Wird den Grünen ihr Machtwille zum Verhängnis?

Wenn der Grünen-Vorsitzende Robert Habeck die CDU anschaut, muss er offenbar an Jim Knopf denken. Als der in dem Kinderbuch mit seiner Lokomotive herumfährt, sieht er am Horizont auf einmal einen furchterregenden Riesen stehen. Er ängstigt sich, aber zu Unrecht. Je näher er dem Riesen kommt, umso kleiner wird der, bis er sich als normalgroßer, freundlicher Opa namens Herr Tur Tur entpuppt.

Für Habeck ist auch die CDU ein Scheinriese, er nannte sie kürzlich einen „Herrn Tur Tur“, womit er meinte, dass die Zustimmung für die Bundeskanzlerin und der Höhenflug nach der Corona-Krise enden. Seine eigene Partei hingegen sieht Habeck gut aufgestellt, um die Mitte der Gesellschaft zu erreichen und damit das bürgerliche Machtzentrum.
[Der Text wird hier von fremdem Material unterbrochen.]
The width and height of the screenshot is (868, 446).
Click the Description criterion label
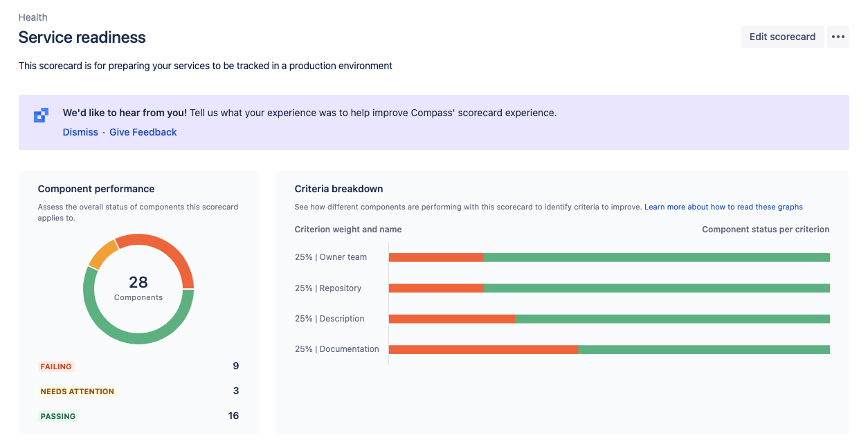pos(329,319)
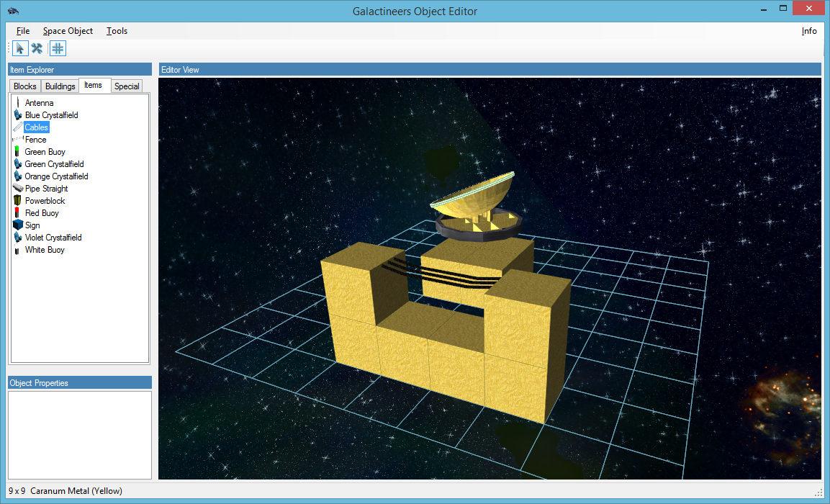
Task: Click the blue Sign cube icon
Action: tap(18, 225)
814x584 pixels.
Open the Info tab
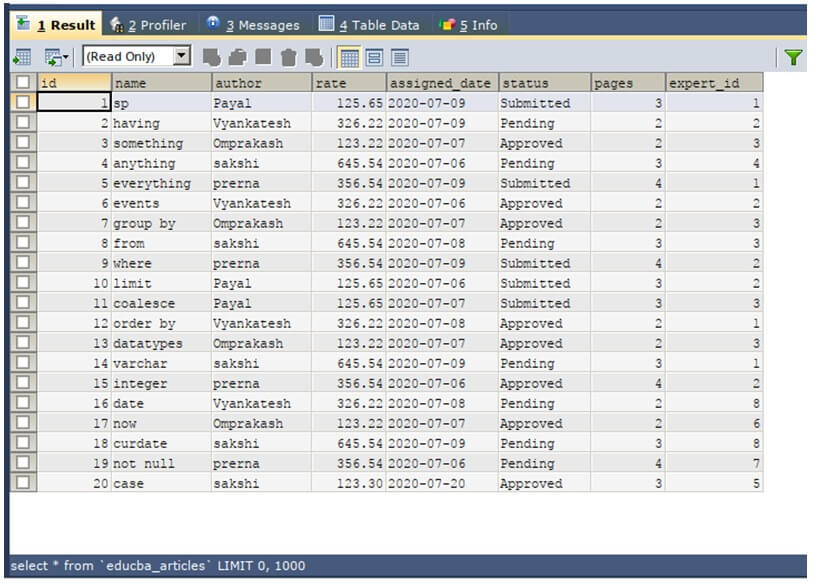tap(480, 24)
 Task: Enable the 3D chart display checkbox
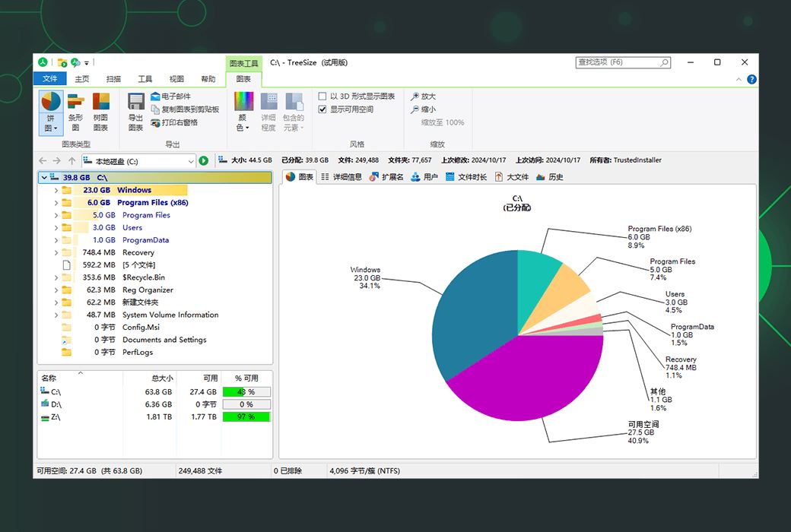point(322,97)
Die Grünen bestachen durch Disziplin

Tatsächlich sind die Grünen in den vergangenen Jahren ein Ruhepol gewesen. Während die Union über ihr Personal stritt, die SPD in der Regierungsverantwortung verhungerte und die FDP sich das Regieren nur vielleicht zutraute (von Linkspartei und AfD ganz zu schweigen), waren die Grünen konzentriert und größtenteils geeint. Ausgerechnet die frühere Chaospartei bestach durch Disziplin.

Auf dem Papier haben die Grünen sich auch verändert. In ihren Anfangsjahren glaubten sie noch an eine Diktatur der Energiekonzerne, heute fordert Habeck ein Endlager für Atommüll. Die Grünen wollen hart gegen Dschihadisten vorgehen. Auf ihrem Parteitag sprechen sie über ein Grundsatzprogramm, dessen Entwurf sich gegen „starre Dogmen“ wendete und sogar eine adäquate Ausstattung der Bundeswehr forderte. Die Grünen stehen in den Umfragen seit Ende 2018 vor der SPD. Manche sehen in Habeck oder seiner Ko-Vorsitzenden Annalena Baerbock schon mögliche Kanzler.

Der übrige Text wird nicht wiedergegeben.